Lors de la manifestation des gilets jaunes à Paris samedi 16 novembre, l’un d’entre eux a été grièvement blessé par un tir tendu de grenade lacrymogène. Immédiatement transporté aux Urgences puis opéré, il a perdu l’usage de son œil.

La vidéo qui a circulé sur les réseaux sociaux met clairement en évidence la violence gratuite de la police. Ce manifestant parlait tranquillement place d’Italie avec un secouriste bénévole, à l’écart de tout affrontement, quand la grenade l’a frappé. Cet intérimaire dans l’industrie automobile, père de quatre enfants, paye ainsi, après bien d’autres, la brutalité des forces de répression. Plusieurs centaines de personnes ont manifesté à Valenciennes, où il habite, pour le soutenir et réclamer justice avec lui.

Depuis le début du mouvement il y a un an, au moins 2 500 manifestants ont été blessés, dont 24 ont été éborgnés et cinq ont eu la main arrachée. Il ne s’agit pas de simples bavures, comme voudrait le faire croire le ministre de l’Intérieur, qui comme d’habitude espère se dédouaner en annonçant qu’il a saisi l’IGPN.

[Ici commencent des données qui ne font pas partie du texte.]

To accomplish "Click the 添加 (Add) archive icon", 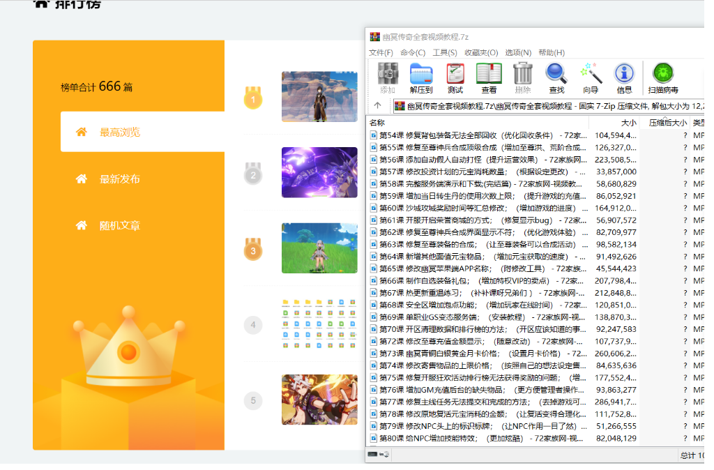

Si les policiers blessent et mutilent, c’est parce qu’ils sont encouragés par leur ministre lui-même et par le préfet de police à faire preuve d’une brutalité sans limite. Dès le début du mouvement, Christophe Castaner, le ministre de l’Intérieur, s’est employé à stigmatiser les manifestants. Au lendemain de la manifestation du 16 novembre il déclarait encore : « Ceux qui restent aujourd’hui, ce sont des gens qui n’ont comme seul moteur que la colère, la haine et la volonté d’en découdre. » Et il ajoutait : « On n’a pas vu des méchants flics agresser de gentils manifestants. On a vu des barbares. »

La terrible blessure infligée à un manifestant qui ne les menaçait en rien suffit à prouver que les barbares, ce sont les policiers et le ministre qui les lâche sur les manifestants.